• **Task statement**
Word for word, repeat each entry that follows.

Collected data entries
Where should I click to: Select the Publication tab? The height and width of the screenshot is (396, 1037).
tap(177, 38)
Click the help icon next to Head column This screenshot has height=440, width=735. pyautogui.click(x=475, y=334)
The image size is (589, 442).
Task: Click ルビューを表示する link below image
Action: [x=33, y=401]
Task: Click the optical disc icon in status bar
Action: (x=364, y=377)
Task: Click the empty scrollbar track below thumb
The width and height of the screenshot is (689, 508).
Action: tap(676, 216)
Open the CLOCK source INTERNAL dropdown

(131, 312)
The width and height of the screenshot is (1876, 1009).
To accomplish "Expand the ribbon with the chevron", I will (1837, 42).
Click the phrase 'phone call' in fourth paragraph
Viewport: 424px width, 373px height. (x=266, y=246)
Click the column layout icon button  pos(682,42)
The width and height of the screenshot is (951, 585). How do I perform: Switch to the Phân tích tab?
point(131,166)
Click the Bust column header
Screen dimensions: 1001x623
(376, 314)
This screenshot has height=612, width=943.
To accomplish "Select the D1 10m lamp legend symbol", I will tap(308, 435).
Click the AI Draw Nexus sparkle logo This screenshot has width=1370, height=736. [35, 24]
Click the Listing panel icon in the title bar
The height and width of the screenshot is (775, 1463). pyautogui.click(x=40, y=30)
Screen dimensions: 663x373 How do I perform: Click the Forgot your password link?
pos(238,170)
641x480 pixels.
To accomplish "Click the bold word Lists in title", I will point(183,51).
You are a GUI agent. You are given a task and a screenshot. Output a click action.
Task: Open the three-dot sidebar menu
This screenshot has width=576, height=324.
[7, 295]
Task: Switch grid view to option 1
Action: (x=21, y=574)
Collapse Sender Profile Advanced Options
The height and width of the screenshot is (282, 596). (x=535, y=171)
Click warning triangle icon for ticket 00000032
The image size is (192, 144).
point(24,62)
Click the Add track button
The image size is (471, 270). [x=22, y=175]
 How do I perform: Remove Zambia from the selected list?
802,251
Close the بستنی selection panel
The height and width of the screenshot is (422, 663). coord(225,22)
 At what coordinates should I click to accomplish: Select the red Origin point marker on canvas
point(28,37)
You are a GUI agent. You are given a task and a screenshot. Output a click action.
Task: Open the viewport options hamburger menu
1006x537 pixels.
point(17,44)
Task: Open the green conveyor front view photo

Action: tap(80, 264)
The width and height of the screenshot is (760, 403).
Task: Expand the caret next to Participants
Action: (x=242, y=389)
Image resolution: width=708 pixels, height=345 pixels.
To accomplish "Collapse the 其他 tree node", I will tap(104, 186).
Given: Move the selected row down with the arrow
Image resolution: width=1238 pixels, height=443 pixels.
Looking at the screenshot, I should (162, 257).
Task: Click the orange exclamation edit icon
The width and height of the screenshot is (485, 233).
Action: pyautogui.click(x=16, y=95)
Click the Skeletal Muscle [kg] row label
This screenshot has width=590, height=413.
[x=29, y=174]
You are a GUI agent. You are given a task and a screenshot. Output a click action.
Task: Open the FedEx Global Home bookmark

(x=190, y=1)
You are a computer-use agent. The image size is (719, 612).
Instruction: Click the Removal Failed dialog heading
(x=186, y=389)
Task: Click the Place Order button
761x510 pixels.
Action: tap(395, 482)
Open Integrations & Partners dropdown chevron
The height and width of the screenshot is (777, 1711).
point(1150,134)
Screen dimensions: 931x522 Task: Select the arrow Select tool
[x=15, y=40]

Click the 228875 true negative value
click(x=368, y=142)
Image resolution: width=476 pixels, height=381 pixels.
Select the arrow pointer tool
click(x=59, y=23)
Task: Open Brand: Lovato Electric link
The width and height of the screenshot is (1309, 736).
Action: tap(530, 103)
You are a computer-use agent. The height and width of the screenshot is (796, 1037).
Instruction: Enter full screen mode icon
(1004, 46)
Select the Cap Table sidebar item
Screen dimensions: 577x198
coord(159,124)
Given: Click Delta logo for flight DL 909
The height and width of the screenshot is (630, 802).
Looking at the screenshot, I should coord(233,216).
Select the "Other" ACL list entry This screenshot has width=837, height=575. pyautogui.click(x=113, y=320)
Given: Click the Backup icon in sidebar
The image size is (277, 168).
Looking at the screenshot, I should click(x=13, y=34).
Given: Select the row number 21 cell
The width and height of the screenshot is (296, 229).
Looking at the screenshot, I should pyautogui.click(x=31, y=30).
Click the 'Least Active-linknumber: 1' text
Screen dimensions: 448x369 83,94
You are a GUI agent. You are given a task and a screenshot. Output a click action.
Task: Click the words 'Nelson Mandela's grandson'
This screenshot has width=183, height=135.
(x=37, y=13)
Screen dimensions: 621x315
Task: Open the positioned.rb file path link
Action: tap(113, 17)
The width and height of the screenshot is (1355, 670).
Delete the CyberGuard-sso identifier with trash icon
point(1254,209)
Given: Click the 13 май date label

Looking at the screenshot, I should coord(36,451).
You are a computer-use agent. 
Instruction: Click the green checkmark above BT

• **Answer to this exercise**
Where should I click to: Select the Publication tab? The height and width of the screenshot is (396, 1037).
tap(177, 38)
Click the help icon next to Head column This screenshot has height=440, width=735. pyautogui.click(x=475, y=334)
The image size is (589, 442).
Task: Click ルビューを表示する link below image
Action: [x=33, y=401]
Task: Click the optical disc icon in status bar
Action: (x=364, y=377)
Task: Click the empty scrollbar track below thumb
The width and height of the screenshot is (689, 508).
Action: tap(676, 216)
Open the CLOCK source INTERNAL dropdown

(131, 312)
The width and height of the screenshot is (1876, 1009).
To accomplish "Expand the ribbon with the chevron", I will (1837, 42).
Click the phrase 'phone call' in fourth paragraph
Viewport: 424px width, 373px height. (x=266, y=246)
Click the column layout icon button  pos(682,42)
The width and height of the screenshot is (951, 585). How do I perform: Switch to the Phân tích tab?
point(131,166)
Click the Bust column header
Screen dimensions: 1001x623
(376, 314)
This screenshot has height=612, width=943.
To accomplish "Select the D1 10m lamp legend symbol", I will tap(308, 435).
Click the AI Draw Nexus sparkle logo This screenshot has width=1370, height=736. [35, 24]
Click the Listing panel icon in the title bar
The height and width of the screenshot is (775, 1463). pyautogui.click(x=40, y=30)
Screen dimensions: 663x373 How do I perform: Click the Forgot your password link?
pos(238,170)
641x480 pixels.
To accomplish "Click the bold word Lists in title", I will point(183,51).
You are a GUI agent. You are given a task and a screenshot. Output a click action.
Task: Open the three-dot sidebar menu
This screenshot has width=576, height=324.
[7, 295]
Task: Switch grid view to option 1
Action: (x=21, y=574)
Collapse Sender Profile Advanced Options
The height and width of the screenshot is (282, 596). (x=535, y=171)
Click warning triangle icon for ticket 00000032
The image size is (192, 144).
point(24,62)
Click the Add track button
The image size is (471, 270). [x=22, y=175]
 How do I perform: Remove Zambia from the selected list?
802,251
Close the بستنی selection panel
The height and width of the screenshot is (422, 663). coord(225,22)
 At what coordinates should I click to accomplish: Select the red Origin point marker on canvas
point(28,37)
You are a GUI agent. You are given a task and a screenshot. Output a click action.
Task: Open the viewport options hamburger menu
1006x537 pixels.
point(17,44)
Task: Open the green conveyor front view photo

Action: tap(80, 264)
The width and height of the screenshot is (760, 403).
Task: Expand the caret next to Participants
Action: (x=242, y=389)
Image resolution: width=708 pixels, height=345 pixels.
To accomplish "Collapse the 其他 tree node", I will tap(104, 186).
Given: Move the selected row down with the arrow
Image resolution: width=1238 pixels, height=443 pixels.
Looking at the screenshot, I should (162, 257).
Task: Click the orange exclamation edit icon
The width and height of the screenshot is (485, 233).
Action: pyautogui.click(x=16, y=95)
Click the Skeletal Muscle [kg] row label
This screenshot has width=590, height=413.
[x=29, y=174]
You are a GUI agent. You are given a task and a screenshot. Output a click action.
Task: Open the FedEx Global Home bookmark

(x=190, y=1)
You are a computer-use agent. The image size is (719, 612).
Instruction: Click the Removal Failed dialog heading
(x=186, y=389)
Task: Click the Place Order button
761x510 pixels.
Action: tap(395, 482)
Open Integrations & Partners dropdown chevron
The height and width of the screenshot is (777, 1711).
point(1150,134)
Screen dimensions: 931x522 Task: Select the arrow Select tool
[x=15, y=40]

Click the 228875 true negative value
click(x=368, y=142)
Image resolution: width=476 pixels, height=381 pixels.
Select the arrow pointer tool
click(x=59, y=23)
Task: Open Brand: Lovato Electric link
The width and height of the screenshot is (1309, 736).
Action: tap(530, 103)
You are a computer-use agent. The height and width of the screenshot is (796, 1037).
Instruction: Enter full screen mode icon
(1004, 46)
Select the Cap Table sidebar item
Screen dimensions: 577x198
coord(159,124)
Given: Click Delta logo for flight DL 909
The height and width of the screenshot is (630, 802).
Looking at the screenshot, I should coord(233,216).
Select the "Other" ACL list entry This screenshot has width=837, height=575. pyautogui.click(x=113, y=320)
Given: Click the Backup icon in sidebar
The image size is (277, 168).
Looking at the screenshot, I should click(x=13, y=34).
Given: Select the row number 21 cell
The width and height of the screenshot is (296, 229).
Looking at the screenshot, I should pyautogui.click(x=31, y=30).
Click the 'Least Active-linknumber: 1' text
Screen dimensions: 448x369 83,94
You are a GUI agent. You are given a task and a screenshot. Output a click action.
Task: Click the words 'Nelson Mandela's grandson'
This screenshot has width=183, height=135.
(x=37, y=13)
Screen dimensions: 621x315
Task: Open the positioned.rb file path link
Action: tap(113, 17)
The width and height of the screenshot is (1355, 670).
Delete the CyberGuard-sso identifier with trash icon
point(1254,209)
Given: Click the 13 май date label

Looking at the screenshot, I should coord(36,451).
You are a computer-use agent. 
Instruction: Click the green checkmark above BT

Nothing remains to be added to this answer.